The fact, that the premium has not been paid since the commencement of bankruptcy proceedings, can not affect the rights of the assignee, as his rights are dependent on the condition of things February 10th, the date of filing the petition in bankruptcy. Whether he can, by reason of the non-payment of the premium which fell due April 5th, be deprived of all benefit under the policy is not made the subject matter of decision, but it is what were the rights of the bankrupt and assignee on the tenth day of February last.
This policy, as it appears to the court, is within the operation of the act, and was to all intents a life policy, with the burden of annual premiums then attached to it The fact, that, if the party should continue to live the ten years and pay up all his premiums, he would then be entitled to the amount insured, is not sufficient to change the nature of the instrument so as to withdraw it from the exemption. If he died before the ten years, the amount was thereby payable, thus depending on the life of the party so long as the premiums were to be paid, whether the amount should become payable before the expiration of the ten years or not. For the ten years at least, it was a life policy, the time of payment being wholly contingent on the death of the insured.
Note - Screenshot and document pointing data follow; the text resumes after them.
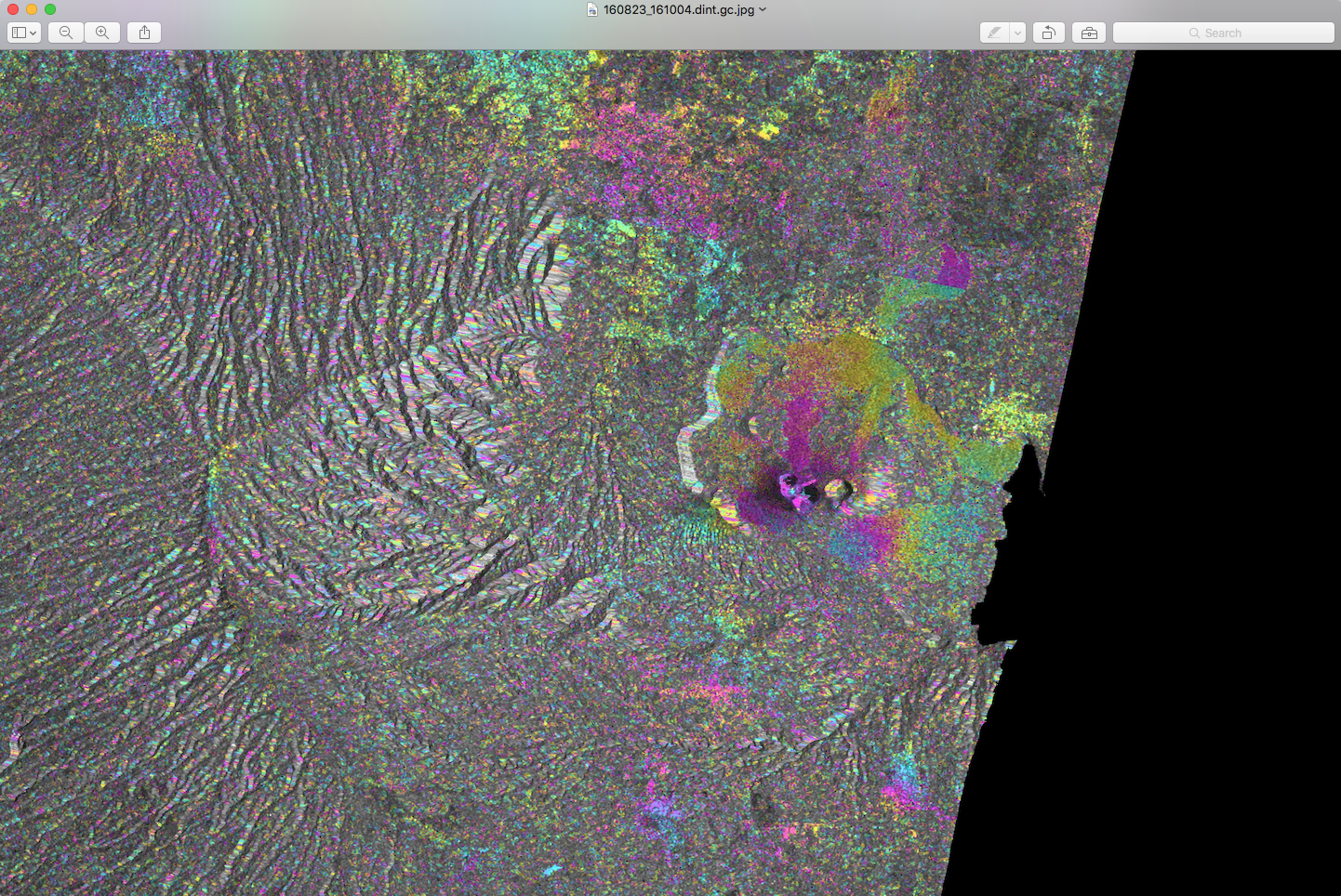This screenshot has height=896, width=1341.
Task: Rotate the image with the Rotate button
Action: coord(1048,33)
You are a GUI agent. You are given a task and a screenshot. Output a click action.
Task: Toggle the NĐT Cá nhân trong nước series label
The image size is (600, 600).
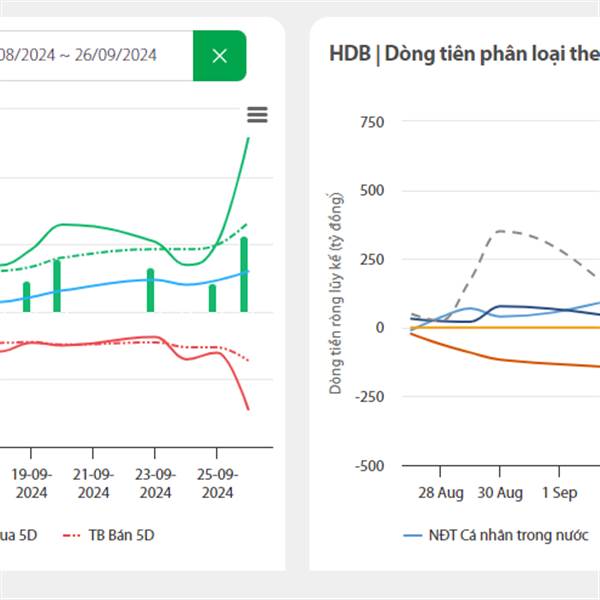510,535
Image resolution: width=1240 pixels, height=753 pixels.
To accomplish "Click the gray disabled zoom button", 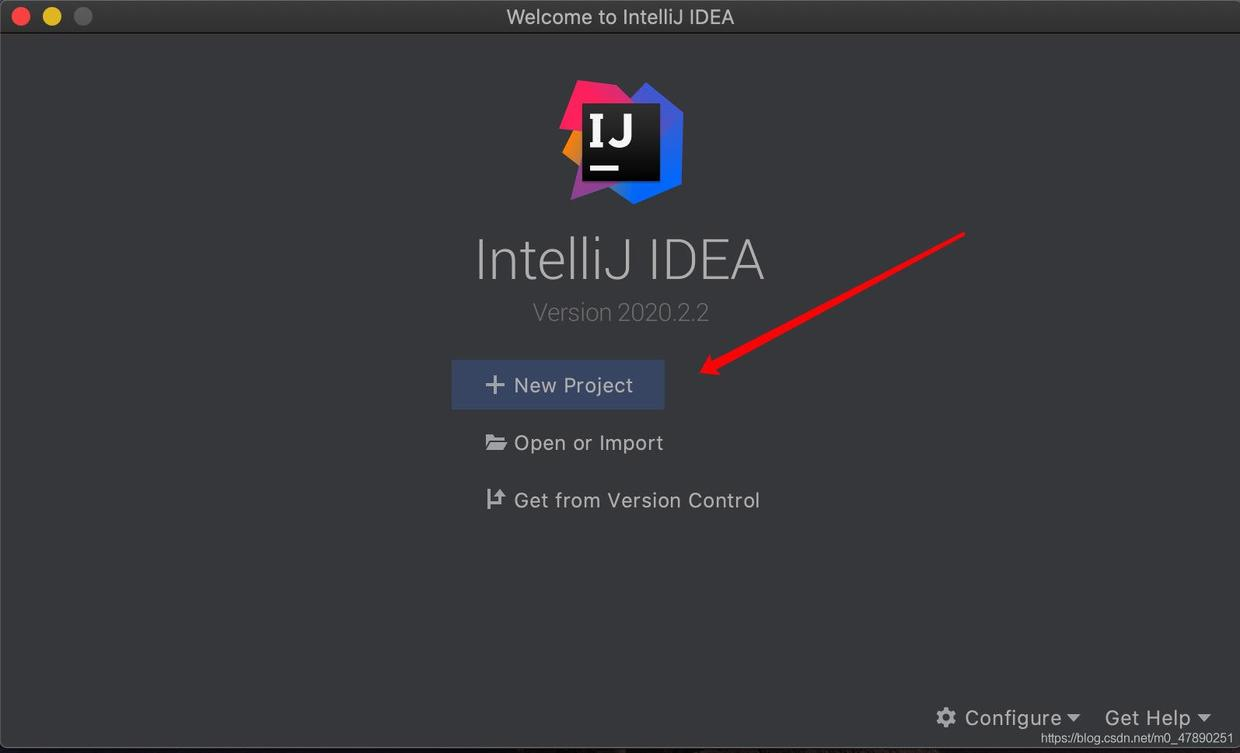I will click(x=83, y=16).
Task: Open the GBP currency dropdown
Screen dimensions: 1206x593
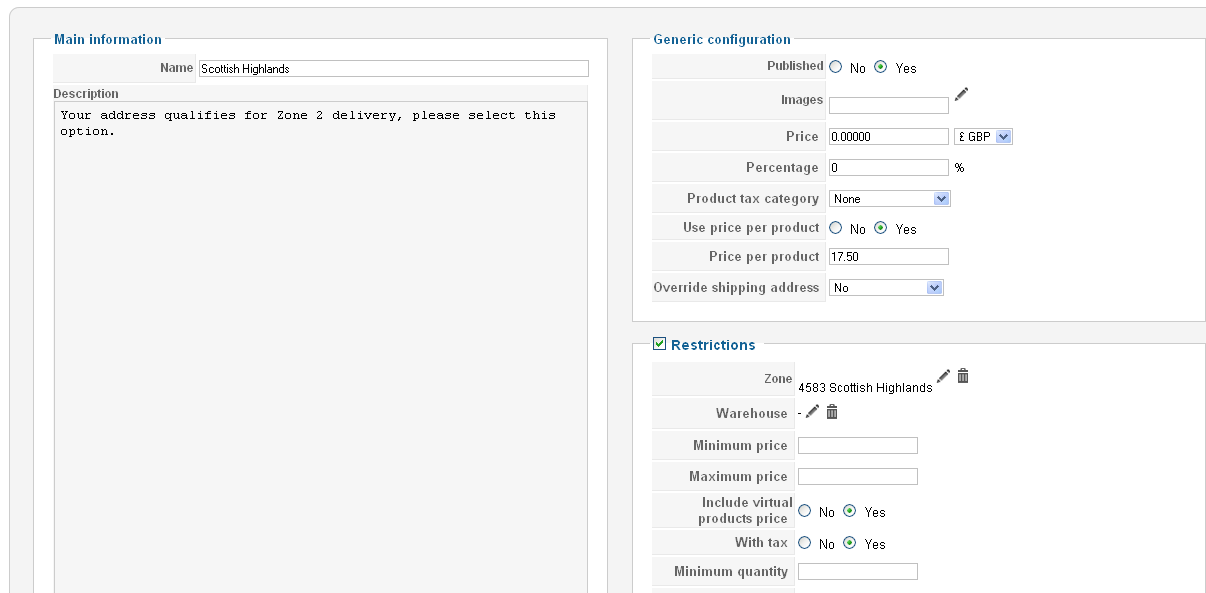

The premiums for two years in excess of $150, therefore, belong to the estate, and the bankrupt is entitled to have a release from the assignee of all interest in the policy on payment of this sum. It is claimed that the premium for 1876 was paid by Dewey and not by the bankrupt; but certainly the legal result of that proceeding was merely a loan of the requisite amount to meet the premium, made to the bankrupt by Dewey, and the policy pledged in payment. As between the bankrupt and the company the premiums are paid by the bankrupt, and it is of no consequence from what source he obtained the means of payment, whether from money he had held a long time, or by him then borrowed for that purpose. It was his funds, and the payment was made by him, and the liabilities of his estate are thereby increased to that extent to share any dividend which may be declared.
It is further claimed that the premiums paid within two years are alone exempt. No such restriction is found in the Maine statutes. It is “such sum over $150 as the debtor has paid for two years,” not within two years. The court can only construe this as subjecting to the claims of the creditors two years' premiums less $150 per year.
FOX, District Judge. The claim of John E. Sawyer is somewhat different. The policy he held was a paid up policy of $3,170, payable in five years from May. 17, 1875, the consideration for it being the surrender of a policy of $5,000. No annual cash premiums were payable 558able on this policy, and as it seems to the court, this policy therefore was not within the language or intent of the statute. Only one class of policies are thus exempted, viz., those which call for a premium annually, whereby the estate of the insured is diminished to the extent of the premium only; and the statute was designed to, and by its language certainly does not exempt a policy which has been procured by a single payment of a large amount, thereby making great inroads upon the estate of the insured. The statute does not reach such a case as the present, of a paid up policy which has never been burdened with annual premiums. The action of the assignee in relation to the policy of John E. Sawyer, in declining to exempt the same, is therefore approved and affirmed.
1 [Reported by Thomas Hawes Haskell, Esq., and here reprinted by permission.]